The Policy class contains the basis function approximation and its associated weights. Weights can be specified or if left unspecified, randomly generated. The policy also contains the probability of doing an exploration action, and the discount factor. The Policy class should not need to be modified when using this library.
The basis functions all inherit from the abstract base class lspi.basis_functions.BasisFunction
. This
class provides the minimum interface for a basis function. Instances of this class
may contain specialized fields and methods. There are a handful of basis function
classes provided in this package including: lspi.basis_functions.FakeBasis
, lspi.basis_functions.ExactBasis
,
lspi.basis_functions.OneDimensionalPolynomialBasis
, and lspi.basis_functions.RadialBasisFunction
. See
each class for its respective construction parameters and how the basis is calculated.
You can also implement your own BasisFunctions by inheriting from the BasisFunction class and implementing
all of the abstract methods.
As mentioned the learn method takes in a Solver instance.

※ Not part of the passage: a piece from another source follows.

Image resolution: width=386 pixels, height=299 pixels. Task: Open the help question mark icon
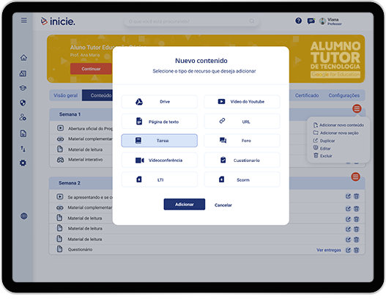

This instance is responsible
for performing a single policy update step given the current policy and the samples being
learned from. Currently the only implemented Solver is the lspi.solvers.LSTDQSolver
which implements
the algorithm from Figure 5 of the LSPI paper. There are other variants in the LSPI paper that could
also be implemented. Additionally if a different matrix solving style is needed (e.g. sparse matrix solver)
then a new solver can be implemented. To implement a new Solver simply create a
class that inherits from the lspi.solvers.Solver
class. You must implement all of the abstract methods.
For testing and demonstration purposes the simple ChainDomain from the LSPI paper is included
in the lspi.domains
module. If you wish to implement other domains it is recommended
that you inherit from the lspi.domains.Domain
class and implement the abstract methods.